The FAUD recognized the danger posed by National Socialism at a very early point and responded by preparing for illegal, underground activity. At the last Congress of the FAUD in Easter of 1932 concrete plans were laid down. The Geschäftskommission would be removed to Erfurt and the local associations would, if at all possible, dissolve themselves before any ban was enacted. Small, trusted circles [of FAUD members] were to set up a network to enable further nationwide operations.
In 1933 the FAUD was banned and in March of that year the Berlin office of the Geschäftskommission was searched and a number of functionaries taken into police custody. The union members either joined undeground organizations or emigrated. The underground leadership of the FAUD was eventually moved from Erfurt to Leipzig. In 1936-37 the FAUD launched its resistance efforts while those who had emigrated to Spain came together to form the Gruppe DAS (German Anarcho-Syndicalists), which was an active participant in the Spanish Revolution.
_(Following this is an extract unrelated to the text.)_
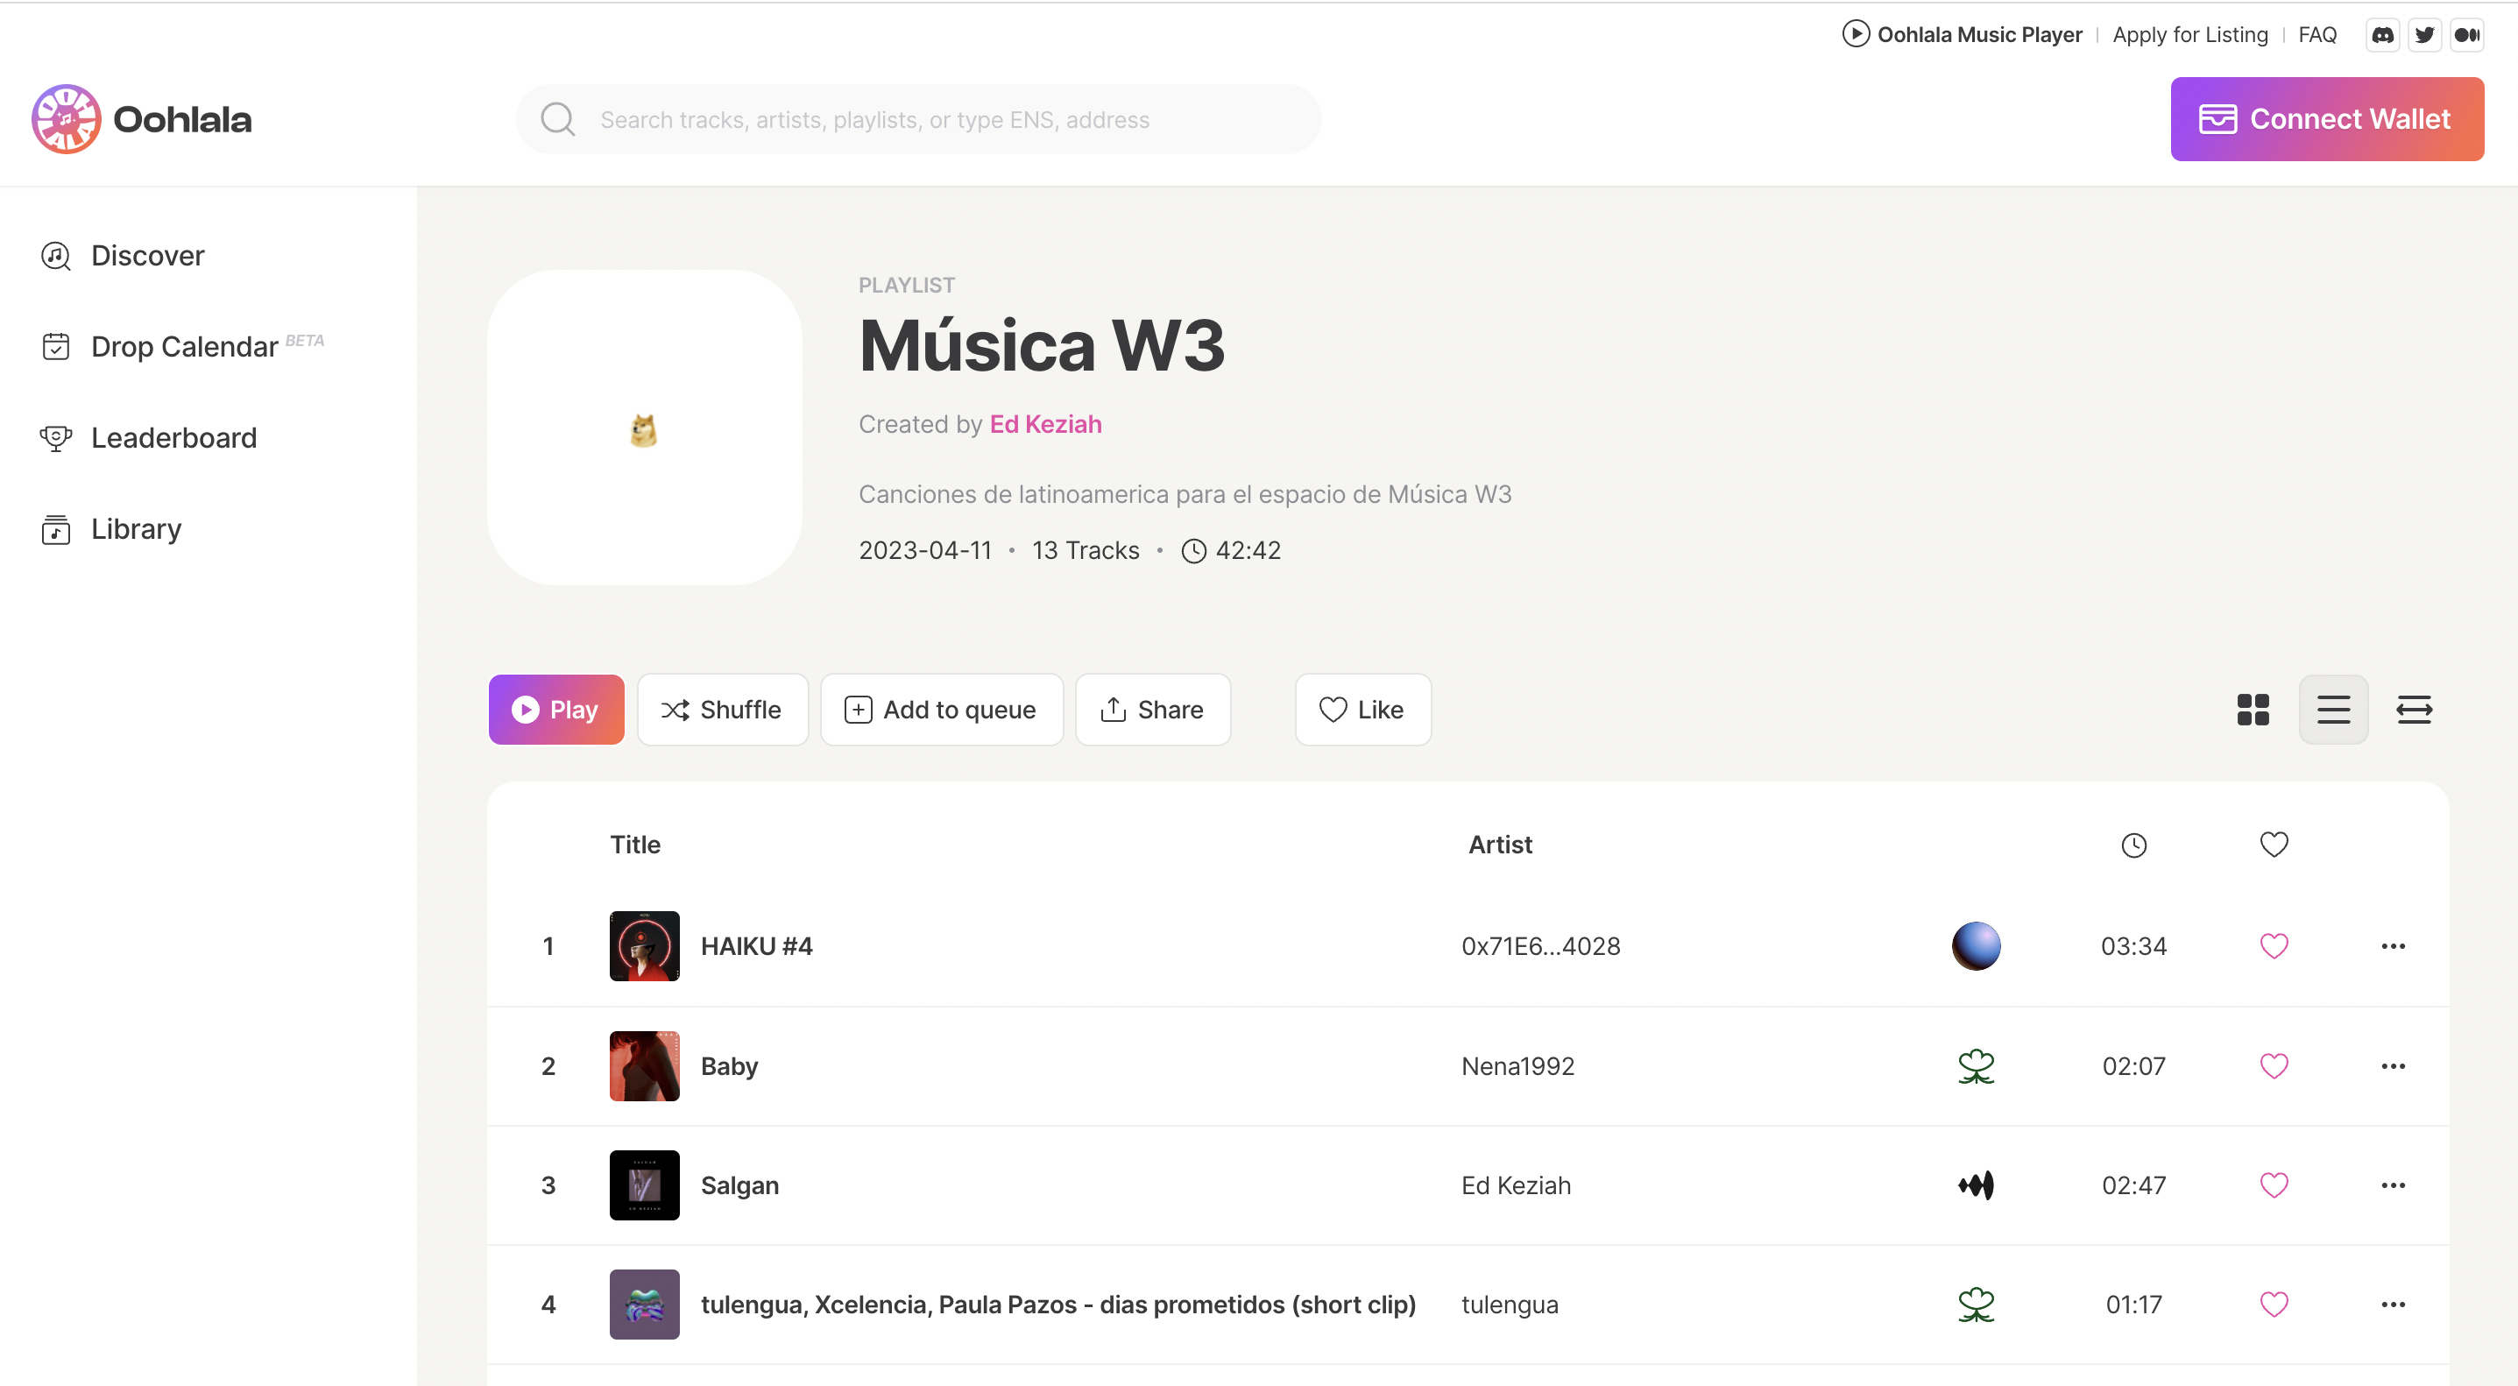Like the Música W3 playlist
The height and width of the screenshot is (1386, 2518).
[1362, 710]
Following the Second World War those Anarcho-syndicalists that had stayed in Germany established the “Federation of Libertarian Socialists” (FFS), which discarded industrial organizing in favour of operating as an “organization of ideas” that attempted to spread libertarian concepts in city and factory councils, as well as in cultural organizations. The FFS published a magazine called “The Free Society,” which reflected the maturity and experience of the movement’s best members. Most of the FFS-Groups dissolved themselves in the 1950s owing to their inability to attract younger members. Those that remained, such as Augustin Souchy and Will Paul, still held interviews and publicized valuable memoirs. In the final years a number of biographies were published, among them those of Helmut Kirschey, Hans Schmitz and Kurt Wafner, who were youths at the start of the 1930s.